Item 8 of the Schedule
14D-9
is hereby amended and supplemented by adding the following information
following the paragraph under the subheading entitled Cautionary Note Regarding Forward-Looking Statements:
Expiration of the Offer
The Offer and related withdrawal rights expired as scheduled at 5:00 p.m., Eastern Time, on Tuesday, August 6, 2019 (such
date and time, the
Expiration Time
), without being extended. The Depositary and Paying Agent has advised that, as of the Expiration Time, 60,370,427 Shares (excluding Shares tendered pursuant to guaranteed delivery procedures that
were not yet delivered in satisfaction of such guarantee) had been validly tendered and not validly withdrawn pursuant to the Offer, representing approximately 82.15% of the aggregate number of then issued and outstanding Shares. Accordingly, the
Minimum Condition has been satisfied. As a result of the satisfaction of the Minimum Condition and each of the other conditions to the Offer, the Offeror has accepted for payment all Shares that were validly tendered, and not validly withdrawn,
pursuant to the Offer. In addition, the Depositary and Paying Agent has advised that, as of the Expiration Time, 3,236,837 Shares have been tendered by Notice of Guaranteed Delivery, representing approximately 4.40% of the aggregate number of then
issued and outstanding Shares.
Accordingly, on August 7, 2019, Parent and the Offeror effected the Merger pursuant to
Section 251(h) of the DGCL, pursuant to which the Offeror was merged with and into the Company, with the Company surviving as a wholly owned subsidiary of Parent.

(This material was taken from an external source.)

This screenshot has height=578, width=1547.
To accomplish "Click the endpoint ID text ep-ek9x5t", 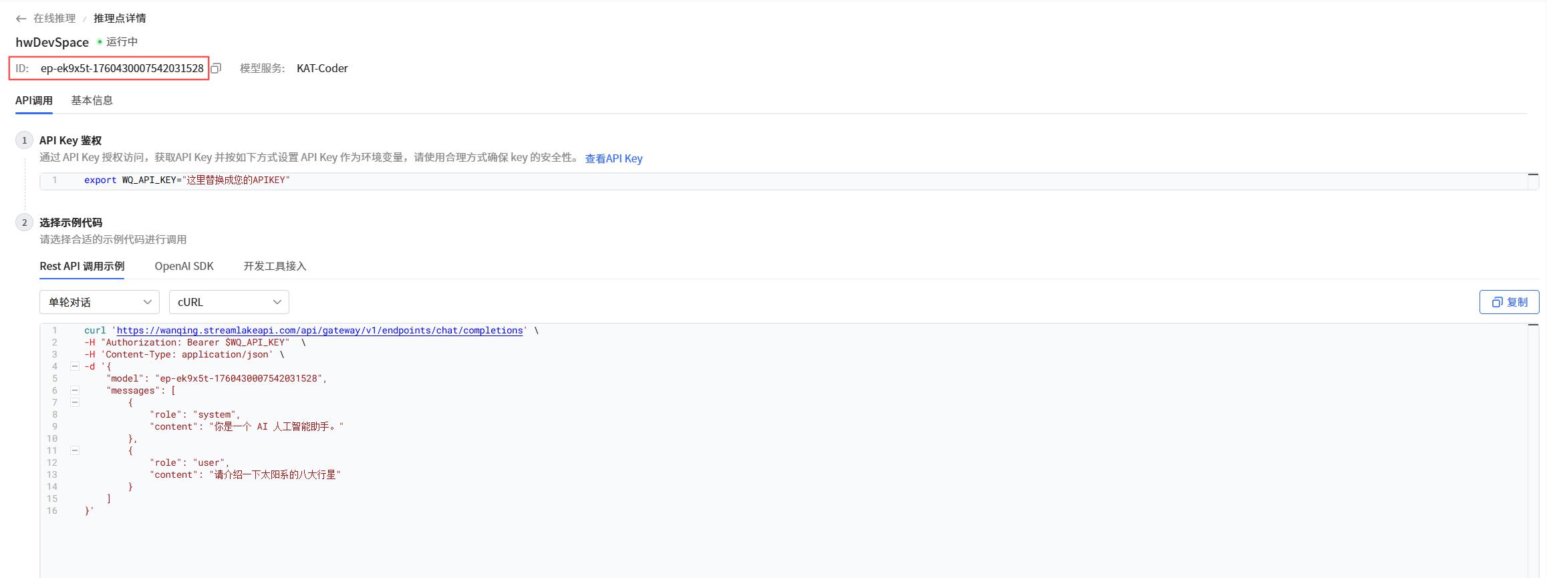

At the Effective Time, each issued and outstanding Share (other than
(i) Shares owned by Barnes & Noble or any of its subsidiaries (including Shares held as treasury stock) or owned by Parent or its subsidiaries, including the Offeror (including any Shares acquired by the Offeror in the Offer), in each
case, immediately prior to the Effective Time and (ii) Shares owned by any stockholders who have properly exercised their appraisal rights under Section 262 of the DGCL) was converted automatically into and represents only the right to
receive an amount in cash equal to the Offer Price, net of applicable withholding taxes and without interest.
As a consequence of the
Merger, the Shares will no longer be listed on the New York Stock Exchange and will be deregistered under the Exchange Act.
On
August 7, 2019, Barnes & Noble issued a press release announcing the expiration of the Offer and the acceptance of the Shares for payment. A copy of the press release is filed as Exhibit (a)(5)(B) to the amendment to the Schedule TO
filed by the Offeror and Parent with the SEC on August 7, 2019 and is incorporated by reference herein.